Questa situazione viene denunciata da una lettera, che alleghiamo alla presente, inviata dal Ragioniere generale dello Stato alla Regione Lombardia. In essa si evidenzia, tra le altre cose, che malgrado I'indisponibilità del fondo in paro­la, questo è stato nondimeno utilizzato allo sco­po di far fronte a momentanee esigenze di cas­sa in aperta violazione dell'art. 50 della legge 833/78, nonché dell'art. 3, comma 5, punto F del decreto legislativo 502/1992 e successive mo­difiche. II Ragioniere generale dello Stato sottoli­nea inoltre che la fattispecie in questione pre­senta «non pochi aspetti di dubbia legittimità» nonché comportamenti tali da «configurare pre­cise responsabilità da perseguire nelle sedi op­portune».

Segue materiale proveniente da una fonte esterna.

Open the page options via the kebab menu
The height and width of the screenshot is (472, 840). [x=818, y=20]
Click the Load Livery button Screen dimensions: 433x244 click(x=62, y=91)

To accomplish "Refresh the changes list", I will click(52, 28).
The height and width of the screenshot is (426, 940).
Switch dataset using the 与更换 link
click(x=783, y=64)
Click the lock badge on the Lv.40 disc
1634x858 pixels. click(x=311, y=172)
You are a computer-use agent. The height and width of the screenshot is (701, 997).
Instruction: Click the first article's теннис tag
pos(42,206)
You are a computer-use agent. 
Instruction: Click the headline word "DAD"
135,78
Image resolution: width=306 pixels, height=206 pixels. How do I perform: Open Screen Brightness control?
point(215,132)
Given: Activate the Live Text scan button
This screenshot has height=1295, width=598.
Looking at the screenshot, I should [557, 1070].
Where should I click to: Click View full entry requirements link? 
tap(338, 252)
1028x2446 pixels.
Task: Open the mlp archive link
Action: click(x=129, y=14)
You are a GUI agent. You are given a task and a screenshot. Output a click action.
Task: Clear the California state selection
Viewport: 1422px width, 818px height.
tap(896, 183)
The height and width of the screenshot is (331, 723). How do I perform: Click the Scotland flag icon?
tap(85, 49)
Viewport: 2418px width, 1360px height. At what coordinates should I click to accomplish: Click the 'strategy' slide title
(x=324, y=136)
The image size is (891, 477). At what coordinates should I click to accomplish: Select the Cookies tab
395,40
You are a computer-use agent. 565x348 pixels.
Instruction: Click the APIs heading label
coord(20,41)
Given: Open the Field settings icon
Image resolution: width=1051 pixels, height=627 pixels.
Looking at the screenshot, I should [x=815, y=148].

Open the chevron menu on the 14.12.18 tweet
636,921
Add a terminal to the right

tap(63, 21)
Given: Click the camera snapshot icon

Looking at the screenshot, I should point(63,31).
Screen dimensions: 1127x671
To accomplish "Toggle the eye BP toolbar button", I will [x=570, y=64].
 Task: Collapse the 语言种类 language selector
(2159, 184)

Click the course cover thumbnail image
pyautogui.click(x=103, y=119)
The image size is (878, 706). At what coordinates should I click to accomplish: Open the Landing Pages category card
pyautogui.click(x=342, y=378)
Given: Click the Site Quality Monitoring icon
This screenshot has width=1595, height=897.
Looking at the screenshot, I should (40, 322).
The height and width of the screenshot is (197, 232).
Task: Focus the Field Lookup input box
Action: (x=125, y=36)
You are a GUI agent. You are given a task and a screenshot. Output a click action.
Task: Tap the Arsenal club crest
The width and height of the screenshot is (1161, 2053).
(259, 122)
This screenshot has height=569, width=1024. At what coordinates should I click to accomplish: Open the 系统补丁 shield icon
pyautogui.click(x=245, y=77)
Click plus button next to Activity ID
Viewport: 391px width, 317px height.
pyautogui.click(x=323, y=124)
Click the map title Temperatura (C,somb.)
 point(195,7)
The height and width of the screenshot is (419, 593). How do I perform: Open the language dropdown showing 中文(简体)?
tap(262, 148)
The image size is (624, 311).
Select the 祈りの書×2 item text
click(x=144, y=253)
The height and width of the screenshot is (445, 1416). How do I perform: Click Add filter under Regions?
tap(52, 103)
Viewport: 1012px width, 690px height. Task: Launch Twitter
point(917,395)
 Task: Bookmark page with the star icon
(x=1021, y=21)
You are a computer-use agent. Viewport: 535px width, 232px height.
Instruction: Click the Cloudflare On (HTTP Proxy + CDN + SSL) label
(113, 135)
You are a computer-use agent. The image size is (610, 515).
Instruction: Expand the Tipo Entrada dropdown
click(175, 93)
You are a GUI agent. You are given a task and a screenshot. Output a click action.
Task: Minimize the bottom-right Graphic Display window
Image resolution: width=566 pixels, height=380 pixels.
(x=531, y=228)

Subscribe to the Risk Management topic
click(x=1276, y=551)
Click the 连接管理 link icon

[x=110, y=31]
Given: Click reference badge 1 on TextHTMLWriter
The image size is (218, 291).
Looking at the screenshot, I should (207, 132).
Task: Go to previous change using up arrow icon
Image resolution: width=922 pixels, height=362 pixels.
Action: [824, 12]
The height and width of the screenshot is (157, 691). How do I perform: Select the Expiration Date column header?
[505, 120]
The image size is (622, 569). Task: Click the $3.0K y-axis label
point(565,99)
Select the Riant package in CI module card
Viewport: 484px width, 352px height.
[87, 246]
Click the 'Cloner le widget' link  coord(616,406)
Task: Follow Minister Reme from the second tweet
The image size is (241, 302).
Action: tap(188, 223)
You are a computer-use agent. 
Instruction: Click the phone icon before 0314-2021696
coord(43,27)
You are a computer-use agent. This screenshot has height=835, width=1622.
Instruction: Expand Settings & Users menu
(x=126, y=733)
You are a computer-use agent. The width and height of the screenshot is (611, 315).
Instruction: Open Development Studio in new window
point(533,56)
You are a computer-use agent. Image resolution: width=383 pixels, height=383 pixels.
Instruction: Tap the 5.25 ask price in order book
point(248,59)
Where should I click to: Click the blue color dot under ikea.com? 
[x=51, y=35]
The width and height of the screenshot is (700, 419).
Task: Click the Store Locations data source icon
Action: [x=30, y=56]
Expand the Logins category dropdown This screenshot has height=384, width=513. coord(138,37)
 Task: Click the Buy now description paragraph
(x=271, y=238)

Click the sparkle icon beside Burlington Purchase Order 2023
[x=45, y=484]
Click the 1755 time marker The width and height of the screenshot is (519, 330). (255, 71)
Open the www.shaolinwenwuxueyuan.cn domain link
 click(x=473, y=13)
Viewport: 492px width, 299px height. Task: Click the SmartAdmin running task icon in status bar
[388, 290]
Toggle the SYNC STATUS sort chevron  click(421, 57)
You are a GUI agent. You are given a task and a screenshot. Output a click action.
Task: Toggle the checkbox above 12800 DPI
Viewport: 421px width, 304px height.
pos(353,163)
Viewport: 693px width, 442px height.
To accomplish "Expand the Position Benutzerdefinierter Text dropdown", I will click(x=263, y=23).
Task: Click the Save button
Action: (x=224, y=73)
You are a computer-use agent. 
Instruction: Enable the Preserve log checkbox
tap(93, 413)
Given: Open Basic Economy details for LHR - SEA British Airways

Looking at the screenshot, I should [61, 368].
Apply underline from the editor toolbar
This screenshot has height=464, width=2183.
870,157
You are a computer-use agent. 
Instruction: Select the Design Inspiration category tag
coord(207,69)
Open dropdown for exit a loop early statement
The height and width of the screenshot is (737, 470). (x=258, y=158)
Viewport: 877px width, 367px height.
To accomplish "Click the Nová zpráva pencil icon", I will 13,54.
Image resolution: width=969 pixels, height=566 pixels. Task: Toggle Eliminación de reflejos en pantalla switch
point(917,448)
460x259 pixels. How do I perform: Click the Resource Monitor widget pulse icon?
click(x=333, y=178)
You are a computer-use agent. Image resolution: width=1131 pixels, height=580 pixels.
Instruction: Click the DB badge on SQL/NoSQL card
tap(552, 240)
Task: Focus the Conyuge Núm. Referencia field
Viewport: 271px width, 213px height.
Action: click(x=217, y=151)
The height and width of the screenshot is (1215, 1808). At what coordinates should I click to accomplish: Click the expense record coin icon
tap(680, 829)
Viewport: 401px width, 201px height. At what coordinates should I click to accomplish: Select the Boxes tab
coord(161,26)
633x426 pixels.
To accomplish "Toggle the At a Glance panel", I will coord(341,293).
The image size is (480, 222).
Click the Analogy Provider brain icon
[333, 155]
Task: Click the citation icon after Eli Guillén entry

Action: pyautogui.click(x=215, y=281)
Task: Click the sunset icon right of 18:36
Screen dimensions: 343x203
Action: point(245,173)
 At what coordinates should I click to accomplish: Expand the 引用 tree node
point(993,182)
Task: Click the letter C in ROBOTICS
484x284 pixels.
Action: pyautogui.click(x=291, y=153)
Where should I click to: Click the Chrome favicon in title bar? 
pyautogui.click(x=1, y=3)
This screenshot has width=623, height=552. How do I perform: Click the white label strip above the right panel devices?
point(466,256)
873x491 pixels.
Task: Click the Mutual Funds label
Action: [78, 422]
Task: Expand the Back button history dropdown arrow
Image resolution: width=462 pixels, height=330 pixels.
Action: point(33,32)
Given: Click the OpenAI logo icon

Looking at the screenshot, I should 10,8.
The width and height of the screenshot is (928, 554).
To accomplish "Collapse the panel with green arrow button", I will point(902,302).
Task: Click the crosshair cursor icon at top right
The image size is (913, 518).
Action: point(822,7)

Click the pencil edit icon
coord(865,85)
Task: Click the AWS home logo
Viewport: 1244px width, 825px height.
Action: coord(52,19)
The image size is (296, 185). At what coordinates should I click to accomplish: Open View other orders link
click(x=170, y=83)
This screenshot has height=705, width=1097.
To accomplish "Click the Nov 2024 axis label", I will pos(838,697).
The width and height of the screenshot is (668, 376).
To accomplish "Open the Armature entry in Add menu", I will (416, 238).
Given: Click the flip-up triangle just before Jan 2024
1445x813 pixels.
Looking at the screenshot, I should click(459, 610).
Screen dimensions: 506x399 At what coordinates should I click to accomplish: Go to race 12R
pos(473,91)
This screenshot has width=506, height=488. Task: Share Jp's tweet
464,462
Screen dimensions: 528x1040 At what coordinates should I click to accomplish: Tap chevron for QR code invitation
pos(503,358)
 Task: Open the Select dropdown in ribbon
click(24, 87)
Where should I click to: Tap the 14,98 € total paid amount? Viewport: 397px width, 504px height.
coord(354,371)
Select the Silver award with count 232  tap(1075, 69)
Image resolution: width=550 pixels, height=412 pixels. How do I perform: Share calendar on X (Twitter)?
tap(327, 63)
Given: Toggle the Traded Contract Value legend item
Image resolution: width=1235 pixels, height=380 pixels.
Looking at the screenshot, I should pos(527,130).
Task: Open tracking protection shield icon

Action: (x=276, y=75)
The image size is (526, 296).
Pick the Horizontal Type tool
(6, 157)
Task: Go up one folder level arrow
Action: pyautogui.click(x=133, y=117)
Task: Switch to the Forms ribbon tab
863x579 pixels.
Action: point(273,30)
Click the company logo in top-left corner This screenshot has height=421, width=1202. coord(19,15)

Si rileva, infine, che la Regione Lombardia, pur essendo stata sollecitata dal Ragioniere ge­nerale dello Stato a far conoscere con la massi­ma urgenza ogni utile elemento informativo sulla questione, ad oggi non ha ancora fornito, a no­stra conoscenza, risposta alcuna.

 

Ciò premesso, voglia accertare il Procuratore della Repubblica

se, in base ai fatti esposti, si possono ravvisa­re a carico degli amministratori dell'USSL 11 e dei rappresentanti della Regione Lombardia di Como gli estremi di condotte penalmente rile­vanti, con particolare riguardo alle seguenti ipo­tesi di reato:

- abuso d'ufficio (art. 323 cp), poiché non vi sono norme legislative, né nazionali né regionali, che giustificano l'introito delle pensioni per con­to dei ricoverati da parte dell'USSL 11;

- circonvenzione d'incapace (art. 643 cp), vi­sto che tali comportamenti avvengono nei con­fronti di persone in stato di infermità o deficien­za psichica;

- appropriazione indebita (art. 646 cp) delle pensioni dei pazienti, dato che non risulta chia­ro in base a quali norme venga trattenuta, talora contro la volontà degli stessi pazienti, una quota percentuale di dette pensioni per il pagamento di rette anch'esse prive di valido riferimento nor­mativo;

- omissione di atti dovuti (art. 328 cp), in spe­cie a carico della Regione Lombardia per non essere intervenuta a censurare gli atti dell'USSL 11 (e poi 5) e per non avere tempestivamente ri­sposto alle richieste del Ragioniere generale dello Stato.